Collected data entries:
+--
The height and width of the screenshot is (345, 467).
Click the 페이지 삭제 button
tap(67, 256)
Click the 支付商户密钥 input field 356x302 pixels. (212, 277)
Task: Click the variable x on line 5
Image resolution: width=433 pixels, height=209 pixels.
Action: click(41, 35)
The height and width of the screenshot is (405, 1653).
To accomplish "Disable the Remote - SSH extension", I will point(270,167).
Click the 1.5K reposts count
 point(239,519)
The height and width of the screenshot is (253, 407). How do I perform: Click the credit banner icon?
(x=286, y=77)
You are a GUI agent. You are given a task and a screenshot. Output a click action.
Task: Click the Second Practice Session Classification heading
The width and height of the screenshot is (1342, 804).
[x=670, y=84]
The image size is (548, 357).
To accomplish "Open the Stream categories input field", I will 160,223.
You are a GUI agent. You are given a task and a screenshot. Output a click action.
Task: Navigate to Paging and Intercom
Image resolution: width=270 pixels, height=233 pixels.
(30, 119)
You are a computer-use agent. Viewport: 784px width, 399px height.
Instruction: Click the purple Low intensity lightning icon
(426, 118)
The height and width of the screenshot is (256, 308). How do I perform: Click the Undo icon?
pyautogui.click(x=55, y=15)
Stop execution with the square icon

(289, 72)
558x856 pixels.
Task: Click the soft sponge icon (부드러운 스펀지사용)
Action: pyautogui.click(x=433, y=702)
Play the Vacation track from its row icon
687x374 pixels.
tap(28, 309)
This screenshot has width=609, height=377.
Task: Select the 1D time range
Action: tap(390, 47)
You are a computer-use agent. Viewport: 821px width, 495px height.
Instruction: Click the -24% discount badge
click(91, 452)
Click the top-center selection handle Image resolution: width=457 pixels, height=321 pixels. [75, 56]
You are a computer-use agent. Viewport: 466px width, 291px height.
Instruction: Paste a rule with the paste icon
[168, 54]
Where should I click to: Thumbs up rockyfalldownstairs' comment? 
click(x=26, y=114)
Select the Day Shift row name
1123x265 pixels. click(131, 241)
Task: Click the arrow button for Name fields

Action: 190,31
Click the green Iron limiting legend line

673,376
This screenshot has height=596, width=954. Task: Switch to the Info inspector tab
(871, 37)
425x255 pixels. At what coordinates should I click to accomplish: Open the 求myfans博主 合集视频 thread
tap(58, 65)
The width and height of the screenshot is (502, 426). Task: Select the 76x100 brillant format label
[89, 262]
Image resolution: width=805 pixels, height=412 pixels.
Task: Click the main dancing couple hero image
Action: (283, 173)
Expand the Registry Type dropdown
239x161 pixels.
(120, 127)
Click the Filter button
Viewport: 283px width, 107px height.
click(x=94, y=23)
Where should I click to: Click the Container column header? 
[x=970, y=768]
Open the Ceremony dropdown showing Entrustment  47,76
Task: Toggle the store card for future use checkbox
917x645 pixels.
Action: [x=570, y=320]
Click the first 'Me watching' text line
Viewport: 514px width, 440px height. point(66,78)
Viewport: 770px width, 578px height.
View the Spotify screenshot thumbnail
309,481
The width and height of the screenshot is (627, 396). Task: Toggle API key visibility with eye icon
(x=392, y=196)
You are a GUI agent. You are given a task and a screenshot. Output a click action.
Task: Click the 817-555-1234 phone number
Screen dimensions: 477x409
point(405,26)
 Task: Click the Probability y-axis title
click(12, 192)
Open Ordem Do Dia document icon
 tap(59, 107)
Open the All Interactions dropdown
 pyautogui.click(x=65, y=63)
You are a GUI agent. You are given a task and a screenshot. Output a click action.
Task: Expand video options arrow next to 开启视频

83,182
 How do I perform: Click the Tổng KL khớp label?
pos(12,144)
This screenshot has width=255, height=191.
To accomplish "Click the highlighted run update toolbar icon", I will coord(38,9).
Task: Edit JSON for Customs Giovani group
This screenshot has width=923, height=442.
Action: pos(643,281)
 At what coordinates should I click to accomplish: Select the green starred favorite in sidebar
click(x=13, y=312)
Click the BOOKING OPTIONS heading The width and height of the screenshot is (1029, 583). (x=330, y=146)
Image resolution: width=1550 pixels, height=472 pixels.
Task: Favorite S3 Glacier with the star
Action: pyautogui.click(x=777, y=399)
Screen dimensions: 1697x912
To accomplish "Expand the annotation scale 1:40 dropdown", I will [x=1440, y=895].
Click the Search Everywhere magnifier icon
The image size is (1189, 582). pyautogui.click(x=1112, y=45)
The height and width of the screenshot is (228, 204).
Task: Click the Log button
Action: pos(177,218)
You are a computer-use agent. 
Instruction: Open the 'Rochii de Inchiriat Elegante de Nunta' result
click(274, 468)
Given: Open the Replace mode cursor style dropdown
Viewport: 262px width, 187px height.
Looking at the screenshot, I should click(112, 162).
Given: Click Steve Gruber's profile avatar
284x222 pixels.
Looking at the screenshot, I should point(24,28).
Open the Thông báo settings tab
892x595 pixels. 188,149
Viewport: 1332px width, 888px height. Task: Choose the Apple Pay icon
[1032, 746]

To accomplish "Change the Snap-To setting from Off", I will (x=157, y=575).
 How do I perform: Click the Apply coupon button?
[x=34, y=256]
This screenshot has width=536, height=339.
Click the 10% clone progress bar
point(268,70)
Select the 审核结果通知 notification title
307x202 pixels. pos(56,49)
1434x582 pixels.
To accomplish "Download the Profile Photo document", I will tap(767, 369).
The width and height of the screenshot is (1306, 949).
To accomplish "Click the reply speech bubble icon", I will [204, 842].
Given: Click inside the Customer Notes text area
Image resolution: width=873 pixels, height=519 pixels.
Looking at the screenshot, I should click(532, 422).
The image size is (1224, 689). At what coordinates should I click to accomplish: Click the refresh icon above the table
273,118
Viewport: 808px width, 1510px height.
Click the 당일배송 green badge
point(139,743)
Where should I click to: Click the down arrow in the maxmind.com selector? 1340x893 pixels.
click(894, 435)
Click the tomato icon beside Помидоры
+--
**Exercise aim**
Line by line, reproduce the data exactly as given.

**Exercise answer**
The height and width of the screenshot is (345, 467).
Click the 페이지 삭제 button
tap(67, 256)
Click the 支付商户密钥 input field 356x302 pixels. (212, 277)
Task: Click the variable x on line 5
Image resolution: width=433 pixels, height=209 pixels.
Action: click(41, 35)
The height and width of the screenshot is (405, 1653).
To accomplish "Disable the Remote - SSH extension", I will point(270,167).
Click the 1.5K reposts count
 point(239,519)
The height and width of the screenshot is (253, 407). How do I perform: Click the credit banner icon?
(x=286, y=77)
You are a GUI agent. You are given a task and a screenshot. Output a click action.
Task: Click the Second Practice Session Classification heading
The width and height of the screenshot is (1342, 804).
[x=670, y=84]
The image size is (548, 357).
To accomplish "Open the Stream categories input field", I will 160,223.
You are a GUI agent. You are given a task and a screenshot. Output a click action.
Task: Navigate to Paging and Intercom
Image resolution: width=270 pixels, height=233 pixels.
(30, 119)
You are a computer-use agent. Viewport: 784px width, 399px height.
Instruction: Click the purple Low intensity lightning icon
(426, 118)
The height and width of the screenshot is (256, 308). How do I perform: Click the Undo icon?
pyautogui.click(x=55, y=15)
Stop execution with the square icon

(289, 72)
558x856 pixels.
Task: Click the soft sponge icon (부드러운 스펀지사용)
Action: pyautogui.click(x=433, y=702)
Play the Vacation track from its row icon
687x374 pixels.
tap(28, 309)
This screenshot has width=609, height=377.
Task: Select the 1D time range
Action: tap(390, 47)
You are a computer-use agent. Viewport: 821px width, 495px height.
Instruction: Click the -24% discount badge
click(91, 452)
Click the top-center selection handle Image resolution: width=457 pixels, height=321 pixels. [75, 56]
You are a computer-use agent. Viewport: 466px width, 291px height.
Instruction: Paste a rule with the paste icon
[168, 54]
Where should I click to: Thumbs up rockyfalldownstairs' comment? 
click(x=26, y=114)
Select the Day Shift row name
1123x265 pixels. click(131, 241)
Task: Click the arrow button for Name fields

Action: 190,31
Click the green Iron limiting legend line

673,376
This screenshot has height=596, width=954. Task: Switch to the Info inspector tab
(871, 37)
425x255 pixels. At what coordinates should I click to accomplish: Open the 求myfans博主 合集视频 thread
tap(58, 65)
The width and height of the screenshot is (502, 426). Task: Select the 76x100 brillant format label
[89, 262]
Image resolution: width=805 pixels, height=412 pixels.
Task: Click the main dancing couple hero image
Action: (283, 173)
Expand the Registry Type dropdown
239x161 pixels.
(120, 127)
Click the Filter button
Viewport: 283px width, 107px height.
click(x=94, y=23)
Where should I click to: Click the Container column header? 
[x=970, y=768]
Open the Ceremony dropdown showing Entrustment  47,76
Task: Toggle the store card for future use checkbox
917x645 pixels.
Action: [x=570, y=320]
Click the first 'Me watching' text line
Viewport: 514px width, 440px height. point(66,78)
Viewport: 770px width, 578px height.
View the Spotify screenshot thumbnail
309,481
The width and height of the screenshot is (627, 396). Task: Toggle API key visibility with eye icon
(x=392, y=196)
You are a GUI agent. You are given a task and a screenshot. Output a click action.
Task: Click the 817-555-1234 phone number
Screen dimensions: 477x409
point(405,26)
 Task: Click the Probability y-axis title
click(12, 192)
Open Ordem Do Dia document icon
 tap(59, 107)
Open the All Interactions dropdown
 pyautogui.click(x=65, y=63)
You are a GUI agent. You are given a task and a screenshot. Output a click action.
Task: Expand video options arrow next to 开启视频

83,182
 How do I perform: Click the Tổng KL khớp label?
pos(12,144)
This screenshot has width=255, height=191.
To accomplish "Click the highlighted run update toolbar icon", I will coord(38,9).
Task: Edit JSON for Customs Giovani group
This screenshot has width=923, height=442.
Action: pos(643,281)
 At what coordinates should I click to accomplish: Select the green starred favorite in sidebar
click(x=13, y=312)
Click the BOOKING OPTIONS heading The width and height of the screenshot is (1029, 583). (x=330, y=146)
Image resolution: width=1550 pixels, height=472 pixels.
Task: Favorite S3 Glacier with the star
Action: pyautogui.click(x=777, y=399)
Screen dimensions: 1697x912
To accomplish "Expand the annotation scale 1:40 dropdown", I will [x=1440, y=895].
Click the Search Everywhere magnifier icon
The image size is (1189, 582). pyautogui.click(x=1112, y=45)
The height and width of the screenshot is (228, 204).
Task: Click the Log button
Action: pos(177,218)
You are a computer-use agent. 
Instruction: Open the 'Rochii de Inchiriat Elegante de Nunta' result
click(274, 468)
Given: Open the Replace mode cursor style dropdown
Viewport: 262px width, 187px height.
Looking at the screenshot, I should click(112, 162).
Given: Click Steve Gruber's profile avatar
284x222 pixels.
Looking at the screenshot, I should point(24,28).
Open the Thông báo settings tab
892x595 pixels. 188,149
Viewport: 1332px width, 888px height. Task: Choose the Apple Pay icon
[1032, 746]

To accomplish "Change the Snap-To setting from Off", I will (x=157, y=575).
 How do I perform: Click the Apply coupon button?
[x=34, y=256]
This screenshot has width=536, height=339.
Click the 10% clone progress bar
point(268,70)
Select the 审核结果通知 notification title
307x202 pixels. pos(56,49)
1434x582 pixels.
To accomplish "Download the Profile Photo document", I will tap(767, 369).
The width and height of the screenshot is (1306, 949).
To accomplish "Click the reply speech bubble icon", I will [204, 842].
Given: Click inside the Customer Notes text area
Image resolution: width=873 pixels, height=519 pixels.
Looking at the screenshot, I should click(532, 422).
The image size is (1224, 689). At what coordinates should I click to accomplish: Click the refresh icon above the table
273,118
Viewport: 808px width, 1510px height.
Click the 당일배송 green badge
point(139,743)
Where should I click to: Click the down arrow in the maxmind.com selector? 1340x893 pixels.
click(894, 435)
Click the tomato icon beside Помидоры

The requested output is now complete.